The results from the employee perspective are quite dramatic, with potential savings of around 95 per cent coming largely from the new company car tax rates, with additional benefit from savings on fuel/electricity. Savings may also be possible where these cars are provided via salary sacrifice arrangements.

When the income tax savings of an EV are combined with the lower cost of electricity for private mileage (compared to petrol/diesel), the financial argument for EVs is compelling. However, while there can be major savings for businesses and employees, a number of factors outside of price will influence the success of the tax and national insurance incentives. For example, the cost of installing charge points at home the availability of on-street charge points and the suitability of vehicles available based on driving behaviour.

Stimulating demand creates challenges

The introduction of these new tax rates present a number of challenges to both the automotive industry and businesses that operate a company car scheme.

The potential impact on the automotive industry

A recent article by Fleet News (12 September 2019) cited the example of the UKs largest leasing company which has already seen a 123% increase in orders for pure EVs as a result of the new company car tax rates. As a result of this surge in demand, at least one major leasing company expects half of all new company car orders on their books to be either hybrid of zero emission EVs within the next two years.

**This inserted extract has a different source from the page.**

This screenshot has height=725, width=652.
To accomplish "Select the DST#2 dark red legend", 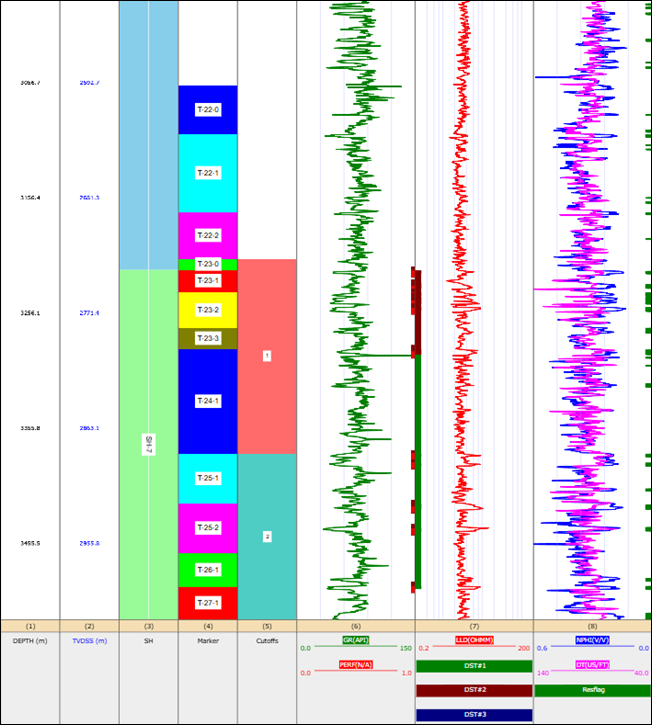I will (x=474, y=690).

Given the potential growth in demand for EVs within the fleet market over the next three years, OEMs should review their supply levels into the UK. The early stages of electric car supply have been (on some models) unreliable and OEMs will not want to miss out on sales through a lack of available vehicles. In addition, there are some EV manufacturers that do not currently provide cars for the fleet market. If UK demand for EVs is driven primarily by fleet sales, these manufacturers will need to reconsider their position and potentially build partnerships with fleet providers or risk losing market share. In turn, fleet providers will need to review their EV portfolio. This could mean building new relationships and negotiating different discounts with those providers that build models in-demand.

Beyond the manufacturers and fleet providers, there is also pressure on the finance side of the automotive sector. For example, there is a need to establish sensible residual values of these new vehicles. Set them too low and the desired increase in volumes will not happen; set them too high and there could be a significant deficit at the end of the lease.

The potential impact on employers

Many businesses have already signed up to the Climate Group’s ev100 initiative, making commitments that will see a wholesale shift to Electric Vehicles by 2030. These new tax rates offer an opportunity for businesses to achieve these commitments. However, there are several factors businesses should consider before making wholesale changes to their employee benefits and mobility schemes. Businesses need to consider the viability of using EVs if employees are required to travel long distances on a regular basis, with ‘range anxiety’ superseding the cost benefits offered by this scheme. In addition, most businesses do not yet have the infrastructure to support a large switch to EVs. Significant improvements will be required to make this viable in many workplaces, including investment in on-site charge points.

From an HR perspective, it is also important to consider whether salary sacrifice for EVs will actually work as an attractive benefit and a way of switching people from older private cars to newer EV company cars. Given the potential level of savings available, businesses should consider the way in which they provide EVs in order to share savings with employees and maximise the potential benefits of any new arrangements.

From a financial perspective, changing the profile of a fleet to electric is appealing. But with the majority of savings coming from tax and social security efficiencies, many businesses will need to seek out specialist tax advice to maximise their benefits and ensure they are compliant.

Once these, and other factors are taken into account, then businesses can look to develop their longer term fleet and EV strategy to ensure that it will be cost effective and deliver on its wider operational, employee and environmental objectives.